Disobedience came hard for a nice girl like me. I was taught to respect authority, which I did, despite bumper stickers urging us to question it. I did my homework, kept to the speed limit and came home on time. I rarely got in trouble, though I admired those who did, like the people who joined picket lines or burned their draft cards.
I remember a film about Doubting Thomas that I saw in Sunday school as a girl. It was one of a series that our church showed us: the Bible story was read while a sequence of tableaux ran on the screen—it was not a motion picture, really, but more like a slide show. The actors were all attractive people with earnest expressions, and their faces stayed on the screen for a long time while the text was read. Sometimes the camera would zoom in, so that we could get a really good, long look at a particularly earnest expression.
I think I would find it all a bit too much if I were to view it today. But this was a long time ago.

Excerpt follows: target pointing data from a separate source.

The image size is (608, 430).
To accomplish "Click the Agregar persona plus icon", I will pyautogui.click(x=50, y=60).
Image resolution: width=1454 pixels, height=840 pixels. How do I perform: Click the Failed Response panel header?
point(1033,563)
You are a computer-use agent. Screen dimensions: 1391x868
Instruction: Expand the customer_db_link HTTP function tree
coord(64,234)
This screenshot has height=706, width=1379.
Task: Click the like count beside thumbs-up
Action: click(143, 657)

This week is the Second Sunday of Easter, aka "low Sunday." There
is in the life of a church a movement and momentum toward Easter Sunday, and
then inevitably a scattering, a rest after the intensity. And yet the gospel
lesson does wrestle with the implications of belief, unbelief and doubt.
Thomas used to shock me. I agreed with John Calvin that “the stupidity of Thomas was astonishing and monstrous . . . he was not only obstinate, but also proud and contemptuous in his treatment of Christ.” To be called a Doubting Thomas would have been a soul-shaking insult to my faith.